Le terme désigne actuellement la forme « primitive » du bouddhisme, telle qu’elle a été transmise par les moines les plus anciens (thera) du Saṅgha originel jusqu’à nos jours. On l’appelle aussi parfois « bouddhisme du sud » ou « bouddhisme pāli« .

Lire l’article « Le Theravāda »

Upādāna
Combustible. Attachement, saisie de l’objet du désir, appropriation
Upāsaka

(fém. : upāsikā)
Celui qui s’assoit près de (l’enseignant)

Le terme désigne tout disciple laïc du Bouddha, qui a pris les « Trois Refuges » (tisaraṇa) et observe les Cinq Préceptes (pañca sīla), témoignage de son engagement sur la Voie du Bouddha.

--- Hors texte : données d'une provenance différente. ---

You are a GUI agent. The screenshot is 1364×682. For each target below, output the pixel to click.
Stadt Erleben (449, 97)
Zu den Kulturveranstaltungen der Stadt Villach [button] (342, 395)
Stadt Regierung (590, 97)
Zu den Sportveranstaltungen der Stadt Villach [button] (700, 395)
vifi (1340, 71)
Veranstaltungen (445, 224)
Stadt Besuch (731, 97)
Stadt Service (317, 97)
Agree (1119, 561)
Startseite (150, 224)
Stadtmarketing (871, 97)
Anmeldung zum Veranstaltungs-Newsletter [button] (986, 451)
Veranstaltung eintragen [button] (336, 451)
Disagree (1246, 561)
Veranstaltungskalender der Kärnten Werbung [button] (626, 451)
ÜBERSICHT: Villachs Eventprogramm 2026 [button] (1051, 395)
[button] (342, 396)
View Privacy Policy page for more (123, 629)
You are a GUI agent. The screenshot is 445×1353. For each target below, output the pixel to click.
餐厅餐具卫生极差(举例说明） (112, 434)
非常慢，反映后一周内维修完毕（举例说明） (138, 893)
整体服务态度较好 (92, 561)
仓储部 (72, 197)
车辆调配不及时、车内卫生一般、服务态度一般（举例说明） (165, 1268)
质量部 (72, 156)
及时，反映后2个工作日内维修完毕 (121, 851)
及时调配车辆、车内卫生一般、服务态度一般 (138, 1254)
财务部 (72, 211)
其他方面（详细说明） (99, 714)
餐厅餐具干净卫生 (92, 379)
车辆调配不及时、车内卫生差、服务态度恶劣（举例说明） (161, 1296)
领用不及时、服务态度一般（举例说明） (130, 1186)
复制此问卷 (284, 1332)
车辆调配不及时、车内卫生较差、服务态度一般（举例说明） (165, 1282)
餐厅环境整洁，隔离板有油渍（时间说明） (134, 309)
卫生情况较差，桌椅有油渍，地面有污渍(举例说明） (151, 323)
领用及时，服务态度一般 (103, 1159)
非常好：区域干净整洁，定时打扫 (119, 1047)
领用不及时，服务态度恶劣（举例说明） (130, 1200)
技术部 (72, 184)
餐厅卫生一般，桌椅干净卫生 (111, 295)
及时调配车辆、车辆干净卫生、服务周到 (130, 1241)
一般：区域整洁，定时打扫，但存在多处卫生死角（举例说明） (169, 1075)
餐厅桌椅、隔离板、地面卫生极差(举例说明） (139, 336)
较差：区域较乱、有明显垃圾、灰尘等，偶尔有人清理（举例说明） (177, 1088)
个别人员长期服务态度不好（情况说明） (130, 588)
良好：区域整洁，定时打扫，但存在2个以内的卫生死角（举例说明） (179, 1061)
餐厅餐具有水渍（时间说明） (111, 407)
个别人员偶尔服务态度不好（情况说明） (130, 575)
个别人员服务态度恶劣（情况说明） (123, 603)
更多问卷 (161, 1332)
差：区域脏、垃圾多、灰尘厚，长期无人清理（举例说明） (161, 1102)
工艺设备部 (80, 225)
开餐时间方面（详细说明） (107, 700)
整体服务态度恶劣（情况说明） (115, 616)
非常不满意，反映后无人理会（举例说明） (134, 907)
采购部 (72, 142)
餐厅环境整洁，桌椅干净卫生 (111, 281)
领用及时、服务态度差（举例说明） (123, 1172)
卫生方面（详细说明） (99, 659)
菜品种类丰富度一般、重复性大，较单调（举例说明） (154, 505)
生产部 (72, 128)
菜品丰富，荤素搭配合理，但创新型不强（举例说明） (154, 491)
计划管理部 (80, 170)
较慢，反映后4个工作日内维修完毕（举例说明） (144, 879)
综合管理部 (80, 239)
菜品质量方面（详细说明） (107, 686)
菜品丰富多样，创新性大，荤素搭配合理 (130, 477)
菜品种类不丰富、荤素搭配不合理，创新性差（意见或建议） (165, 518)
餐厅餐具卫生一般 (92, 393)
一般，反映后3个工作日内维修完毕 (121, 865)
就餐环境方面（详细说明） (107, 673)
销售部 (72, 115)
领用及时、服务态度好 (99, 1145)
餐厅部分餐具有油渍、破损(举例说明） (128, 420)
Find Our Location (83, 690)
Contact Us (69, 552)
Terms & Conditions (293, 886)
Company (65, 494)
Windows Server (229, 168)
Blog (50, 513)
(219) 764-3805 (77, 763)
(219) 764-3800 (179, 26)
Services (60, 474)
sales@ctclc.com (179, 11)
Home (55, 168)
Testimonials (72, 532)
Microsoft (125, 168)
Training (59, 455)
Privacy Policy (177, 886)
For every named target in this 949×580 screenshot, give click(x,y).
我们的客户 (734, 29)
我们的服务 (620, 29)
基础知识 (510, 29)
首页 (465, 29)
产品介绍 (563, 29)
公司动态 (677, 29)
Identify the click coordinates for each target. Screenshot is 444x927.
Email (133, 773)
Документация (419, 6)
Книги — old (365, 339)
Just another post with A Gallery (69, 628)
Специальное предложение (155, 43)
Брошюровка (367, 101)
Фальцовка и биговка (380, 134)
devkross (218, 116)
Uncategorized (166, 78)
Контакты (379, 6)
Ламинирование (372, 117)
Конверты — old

Lire l’article : « La pratique laïque »

Uposatha

Jeûne, abstinence

Le jour d’uposatha est calculé selon le calendrier lunaire et correspond aux quatre phases principales : pleine lune, nouvelle lune et quartiers.
Les jours de pleine et de nouvelle lune, les moines (bhikkhu) récitent en communauté leur code de discipline (pātimokkha).
Généralement, les laïcs profitent de ces journées pour s’engager à respecter les « huit Préceptes » (aṭṭhaṅga sīla).

Le terme désigne aussi la salle ou « temple » d’un monastère (vihāra), où se déroule les pratiques de méditation.

Lire l’article : « La pratique laïque »

Vadā
  • Parole (dans « Theravāda »), discours.
  • Théorie, vision, conception, sans aspect spéculatif ni incertitude.
  • Parfois : controverse, débat.
Vedanā

Ressenti (considéré comme aveuglant) issu du contact des sens avec le monde extérieur, connaissance directe (« vision ») par l’intermédiaire des sens, appréhension, appréciation. Décrit les états mentaux comme l’attirance, l’aversion, la joie, la peine, etc.
On distingue le ressenti corporel et le ressenti mental (agréable, désagréable ou neutre). Ils se classifient selon les bases des sens en : ressenti issu de la fonction visuelle, de la fonction auditive, de la fonction olfactive, de la fonction gustative, de la fonction tactile, de la fonction mentale.

Vihāra
Demeure, résidence

Résidence monastique ou partie des bâtiments réservée aux moines (bhikkhu) dans un ensemble monastique. Par extension : le monastère dans sa totalité.

Viññâna

Au sens général : intelligence, pensée, impressions mentales, connaissance

Dans le contexte du paṭiccasamuppāda : conscience dans sa fonction discriminative, conscience empirique née de l’union de l’objet sensoriel, de l’organe sensoriel et de leur contact. Division et distribution de la conscience sur les six bases des sens, conscience sensorielle, pouvoir, faculté d’appréhension au moment de voir, entendre, sentir, goûter, toucher et penser.
Elle est classifiée, en fonction des bases, en : conscience visuelle, auditive, olfactive, gustative, tactile, mentale.

Vipassanā

Aspect «vision pénétrante» des résultats de la pratique de la méditation, distinct de la simple tranquillité mentale, samatha.
Vision intérieure profonde de la nature réelle de tous les phénomènes, physiques et mentaux. Naît de samādhi.
Vipassanā est une qualité de l’esprit pouvant s’acquérir par la pratique de satipaṭṭhāna, ce n’est pas une technique, encore moins une «école» du bouddhisme.

Visuddhimagga
« Le Sentier de la Purification »

L’un des ouvrages les plus célèbres de la littérature postcanonique en pāli, répertoriant les « techniques » classiques de méditation (kammaṭṭhāna), au nombre de quarante, qui fut rédigé au Sri Lanka par Buddhaghosa, moine du Ve siècle de notre ère.